Purge au Sénégal
Le Président Faye affine son autorité après le limogeage de Kilifeu
Le gouvernement sénégalais a connu un nouveau séisme avec le limogeage de Landing Mbessane Seck, alias Kilifeu, de la présidence du Conseil d'administration du Grand Théâtre national. Cette décision intervient dans un contexte de tensions croissantes entre le Président Bassirou Diomaye Faye et le Premier ministre Ousmane Sonko. Le paysage politique sénégalais est en pleine mutation.
Le communiqué officiel du Conseil des ministres a annoncé que Kilifeu, nommé en août 2024, était remplacé par Ousmane Sané, diplômé en Informatique de Gestion. Ce limogeage fait suite à des propos jugés désobligeants de l'ancien PCA à l’encontre du chef de l’État. Lors d’une sortie publique, Kilifeu avait affiché ouvertement son soutien à Ousmane Sonko tout en se montrant virulent envers le Président Faye.

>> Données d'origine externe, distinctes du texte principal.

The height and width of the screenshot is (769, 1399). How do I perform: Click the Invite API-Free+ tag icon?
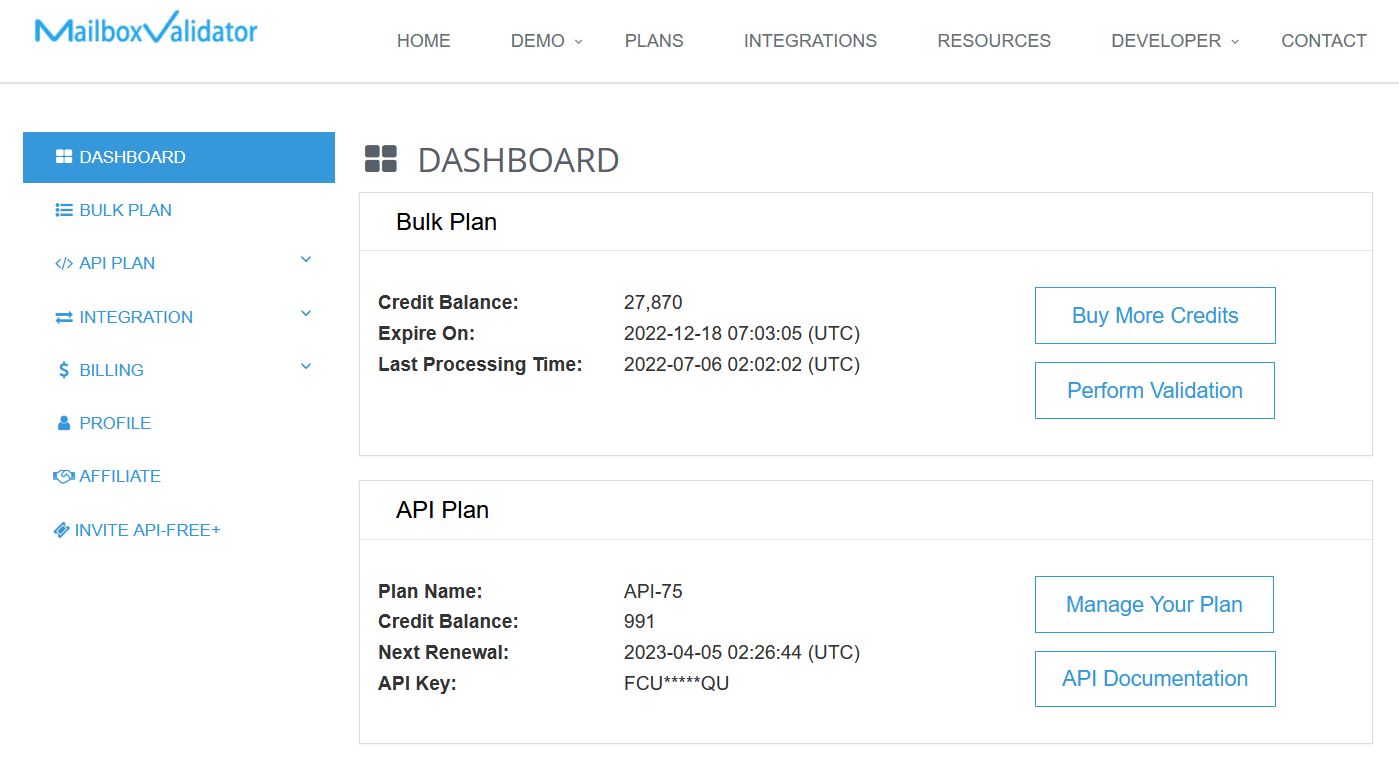tap(63, 529)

Cette décision s'inscrit dans une série de mouvements qui traduisent une volonté d'affirmation de l'autorité présidentielle. Le renvoi récent de Bassirou Kébé, Directeur général de la Société nationale d’habitations à loyer modéré, participe de la même dynamique. Les observateurs politiques s'accordent pour voir dans ces événements une nette volonté du Président Faye de renforcer son empreinte sur le paysage politique.
Pour Dr Malao Kanté, sociologue et enseignant-chercheur en philosophie, la décision marque un tournant décisif dans le paysage politique sénégalais, surtout après l’Assemblée générale de la coalition Diomaye-Prés. Les enjeux de pouvoir et les alliances politiques sont en pleine réorganisation. Les prochaines semaines seront cruciales pour comprendre l'issue de ces tensions et leur impact sur la gouvernance du pays.
Les conséquences de cette purge pour le monde culturel et politique sénégalais restent à évaluer. Cependant, il est clair que le Président Faye a décidé d'affirmer fermement son autorité, laissant peu de place à l'ambiguïté ou à la contestation.
Le Sénégal entre dans une phase de mutation politique majeure, avec des enjeux qui dépassent les simples rivalités personnelles pour toucher au fonctionnement même de la démocratie.